March 29, 2026 - 8:00am

Lenten Meditation: March 29, 2026

Lenten Meditation: March 29, 2026

Matthew 21:5

Tell the daughter of Zion,
Look, your king is coming to you,
humble and mounted on a donkey,
and on a colt, the foal of a donkey. (Matthew 21:5)

Procession

Some of the earliest acts of Christian worship are processions, processions and Eucharist. Considering the words of Jesus, you might guess it would become Foot Washing, Table Fellowship, and maybe Baptism. We get processions because early in the practice of the church, Christians traced the final walk of Jesus from his betrayal to his crucifixion to his burial. Helena, the mother of the Roman Emperor Constantine, travels to Muslim controlled Jerusalem and finds there buildings marking a pilgrims’ way, and practices of procession from place to place.

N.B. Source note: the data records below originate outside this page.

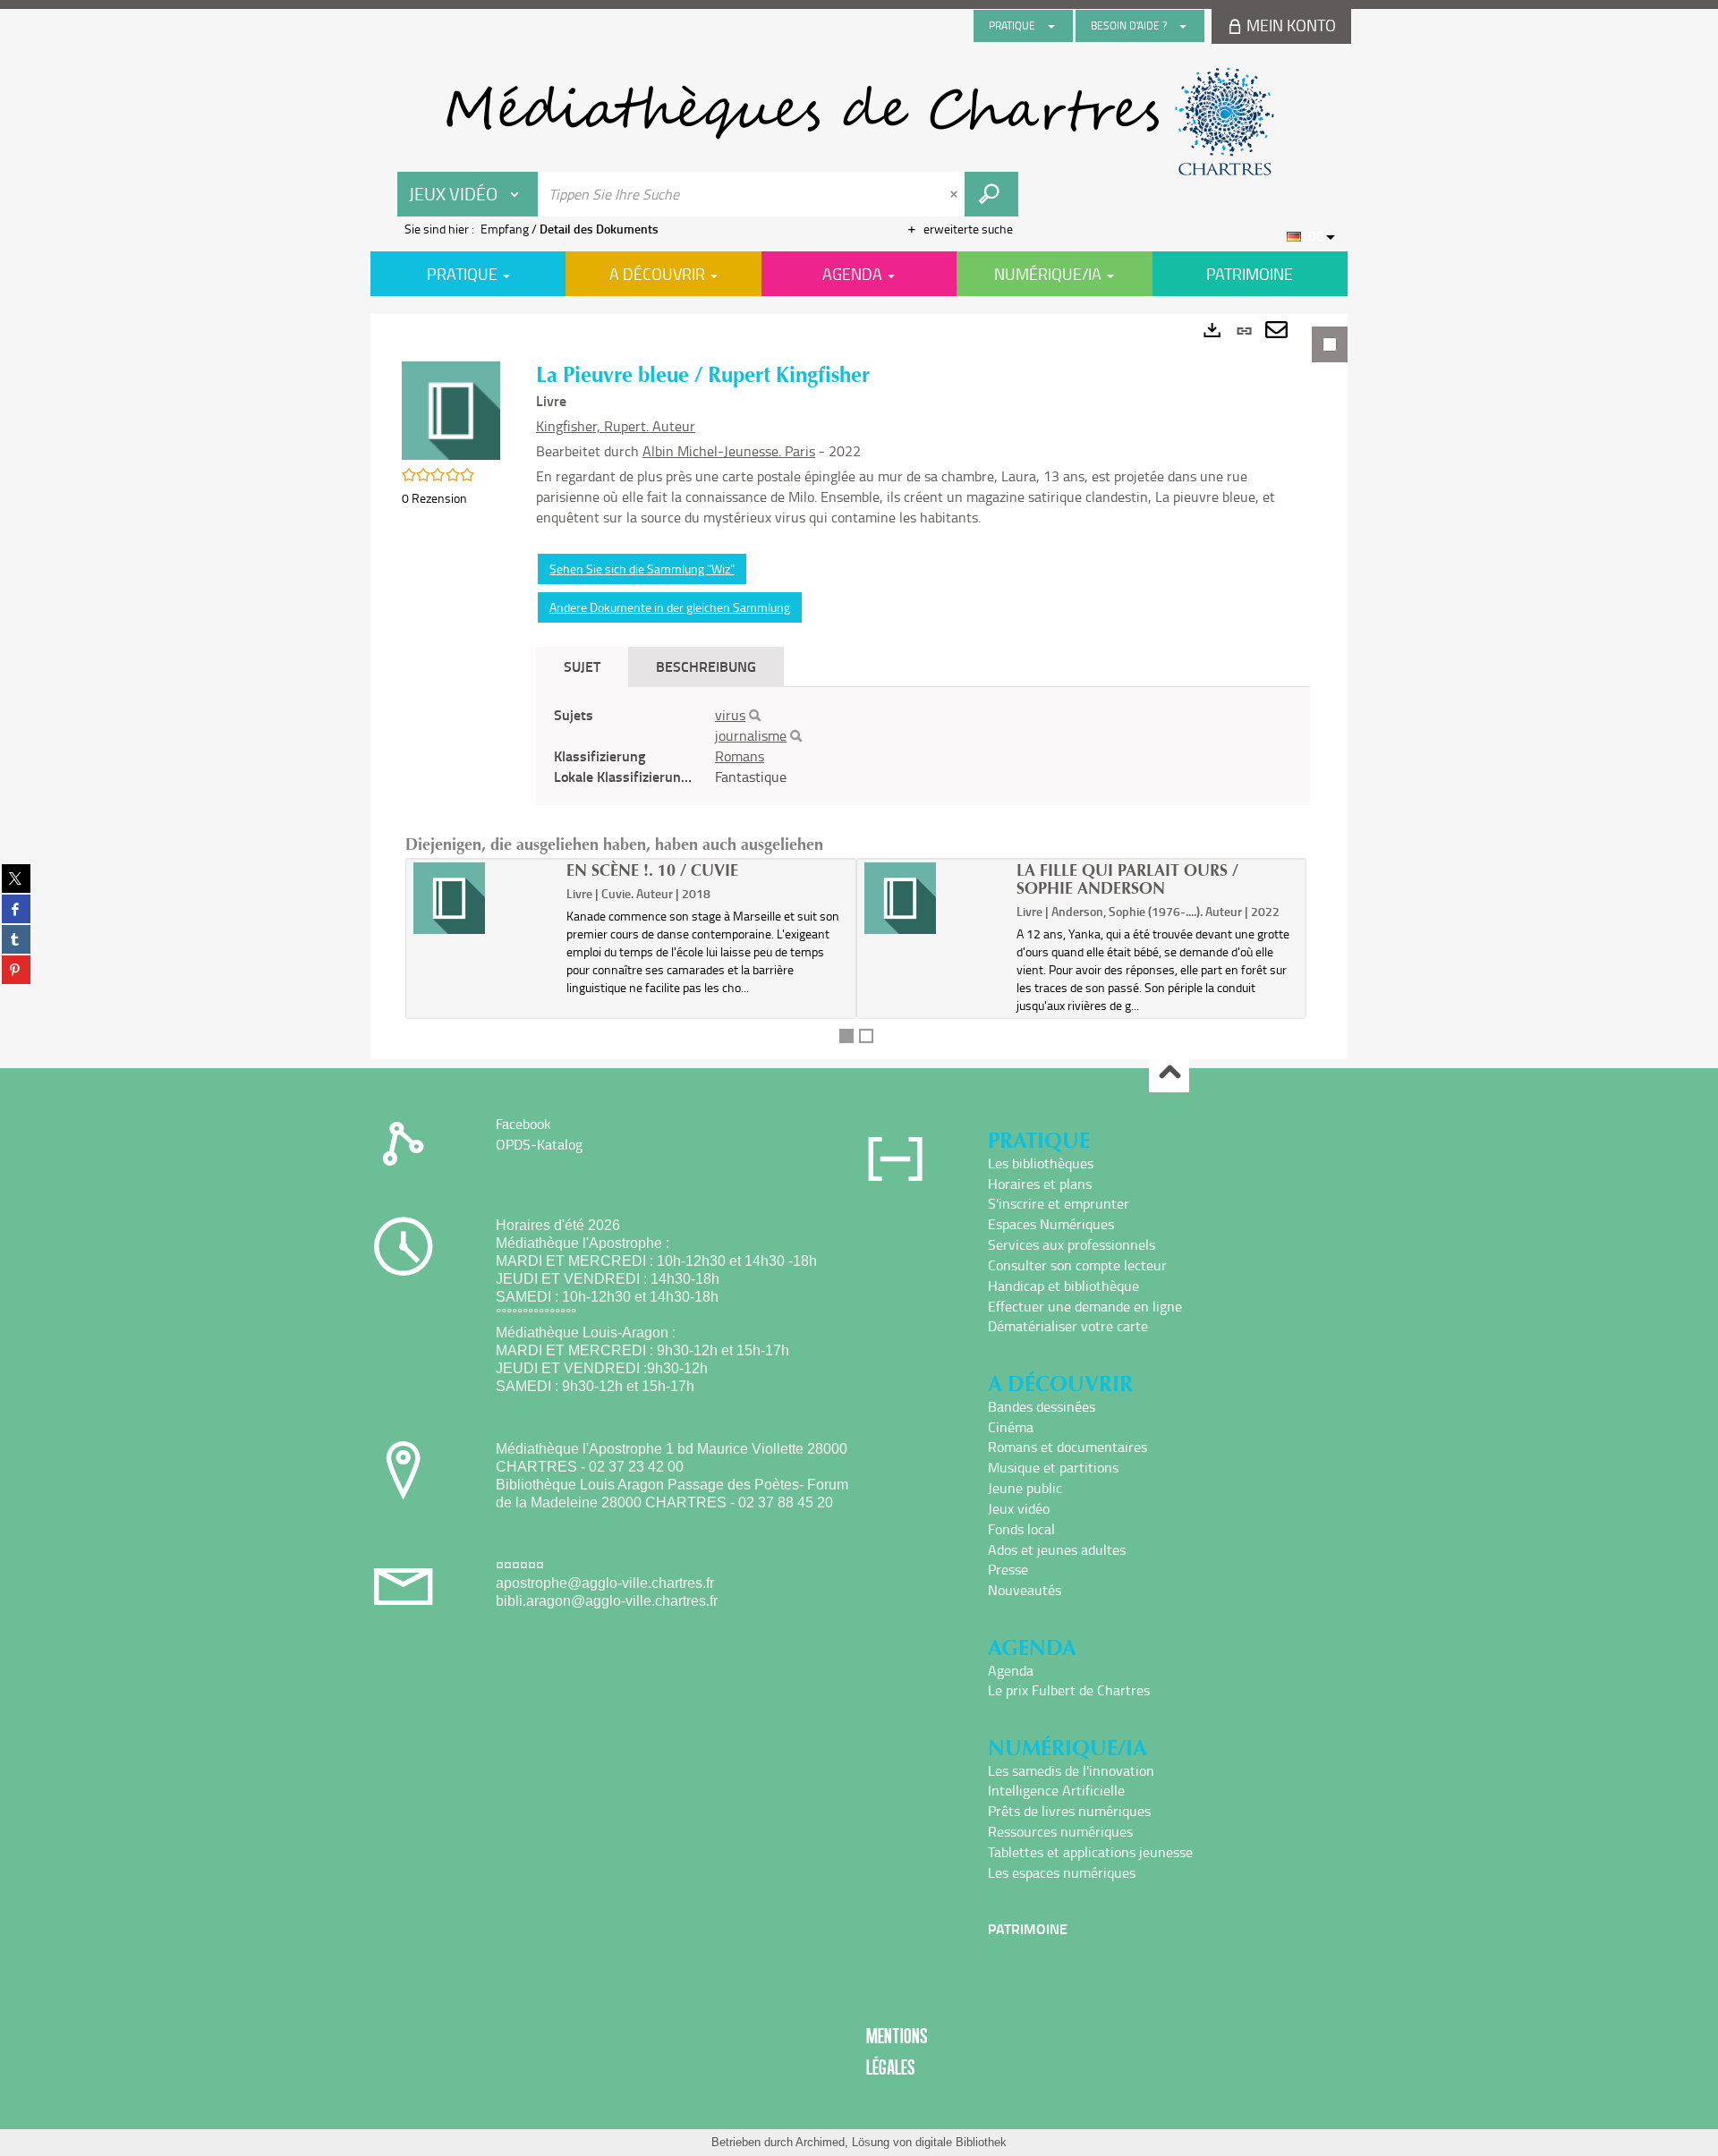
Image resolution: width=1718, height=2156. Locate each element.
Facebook (523, 1123)
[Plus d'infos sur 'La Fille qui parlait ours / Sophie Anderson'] (934, 898)
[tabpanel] (859, 686)
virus (730, 715)
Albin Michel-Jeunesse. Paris (728, 451)
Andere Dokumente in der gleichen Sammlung (669, 606)
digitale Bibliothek (961, 2142)
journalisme (751, 735)
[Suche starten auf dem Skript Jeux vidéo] (991, 194)
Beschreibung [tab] (706, 666)
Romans (739, 756)
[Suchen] (755, 716)
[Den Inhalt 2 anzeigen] (866, 1036)
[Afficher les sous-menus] (1051, 26)
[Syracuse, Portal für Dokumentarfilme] (859, 122)
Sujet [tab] (582, 666)
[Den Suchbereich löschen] (955, 194)
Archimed (820, 2142)
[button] (451, 409)
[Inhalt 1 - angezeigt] (846, 1036)
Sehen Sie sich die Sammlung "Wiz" (642, 568)
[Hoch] (1169, 1073)
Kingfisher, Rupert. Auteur (615, 426)
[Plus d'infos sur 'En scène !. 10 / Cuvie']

I love a procession for one reason. The Palm Sunday procession is a commemoration of a turning upside down, a carnival like mocking of the Imperial Roman procession that John Dominic Crossan writes would have been entering Jerusalem from the other side of the city at exactly the same time as Jesus’s shamble of a tiny horse ride. Rome’s procession of military might to keep Jerusalem calm during their festival would have been designed to intimidate. Jesus’s procession was designed to liberate, to fulfill the prophecy that God would return to God’s people and free them. How is a man on a little animal supposed to do that? Maybe the prophecy that the new Moses would ride in on a colt meant for after the battles were over, after the peace had been negotiated.

But, Jesus had been a miracle worker, a healer. He had inspired us with his promises. We saw ourselves in his parable. He has changed us, maybe his gentle, revolutionary provocation would be miraculous as well, some might have thought? Like a choice to go out on the street today, some came and dropped their cloaks, and reached up to tear down palm leaves and throw them in his path, fulfilling the prophecy with their actions. Claiming the dreams of generations, for freedom and peace for their people. We remember in our processions. May we enter this most holy week with dreams of freedom in our eyes, improbable as they are. God has promised.